I agree that the books is fairly poorly organized though. A few of the SRD sites do a better job organizing it (in particular the Archives of Nethys layout is helpful.) I think once you sit down and come to understand the class, the Kineticist is one of the easiest classes to build since the overall decision tree is really simple (Level 1: pick 1 element, 1 blast, 1 infusion; level 2: pick 1 utility, level3: pick 1 infusion, level 4: pick 1 utility, level 5: pick 1 infusion; level 6: pick 1 utility). There are so few feats that are even relevant to the kineticist that feat choice is trivial, and the sheer number of considerations in choosing feats has made even the fighter a little complex.
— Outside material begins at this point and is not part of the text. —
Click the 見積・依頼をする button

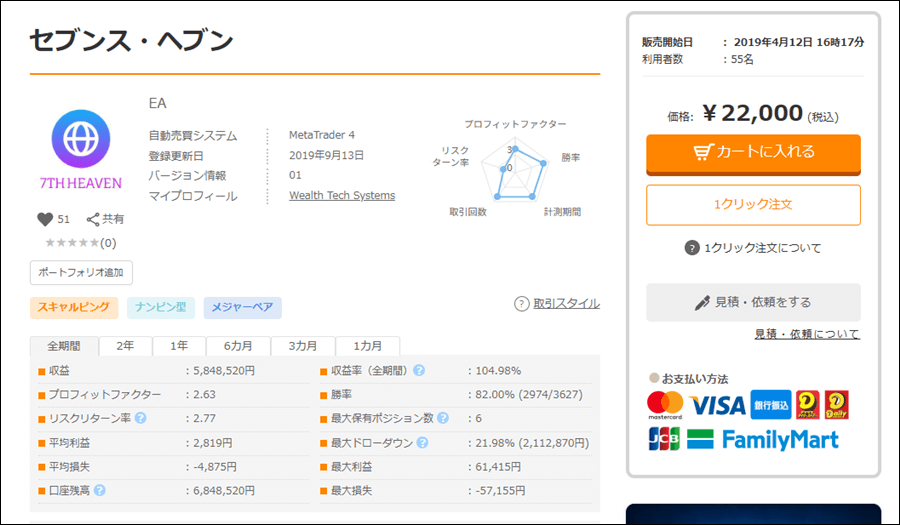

I think organizing the powers by their "spell level" instead of the level a kineticist needs to be on order to take them is needlessly confusing; I mean your powers are considered to have an effective spell level equal to half of your level anyway whether it's a level 1 wild talent or a level 8 wild talent.


Darche Schneider wrote:

If anything, My biggest complaint with the Kineticist is the power gaps.

Infusions/Shapes - You get these at 1, 3, 5, 9, 11th 13th 17th and 19ths.

You can only have an infusions up to 1/2 your kinetist level rounded down.

Then at 5 11 and 17 you get to replace one infusion.

The problem is You're stuck with level 2 infusions until you hit level Nine! There is no way that I know of to get level 3 infusions at 6. So by the time you bloody could get a 3rd level infusion, you're already able to get 4th level, and two levels away from getting a fifth level. (At level 11.)

Couple this with rather few, and poor 1 and 2 level infusions for the kinetist I tend to try to play (Aether) and I'm sitting around trying to figure out what to do.

Well, you could grab a level 3 infusion...if you chose your current element again rather than diversifying.

That is the primary trade off they built in. So getting a different element and blast type could be seen as your level 3 infusion for that range if you choose to diversify.

It mostly comes off as a problem for energy blast users...ok, lets be honest- fire users, since most elements can grab two different types of blasts when they go single element, and we have already gone over how physical blasts can solve their major problem with "hit it harder". Fire, in comparison, has more trouble than any other element with defenses since there is a large, semicommon type of enemy that can shut down their damage (devils- who lack the fire subtype preventing that one specialized infusion usually used against immune creatures. Can't imagine a pyro would ever fly in Hell's Rebels campaign).

If they just gave fire another blast called "KABOOM" that does physical damage, then the 3rd level infusion problem would be much less of a problem, since it only comes up from people that choose, rather than being forced to diversify. Basically, it would be a 'crossblooded sorcerer' problem.

It isn't like earth users would complain too much that they are one of the few elements trapped with just one blast- they are already awesome enough. Aether users might complain though... maybe some kind of flying sword blast that lets them use materials and anti DR buff spells like bless weapon...


lemeres wrote:
Aether users might complain though... maybe some kind of flying sword blast that lets them use materials and anti DR buff spells like bless weapon...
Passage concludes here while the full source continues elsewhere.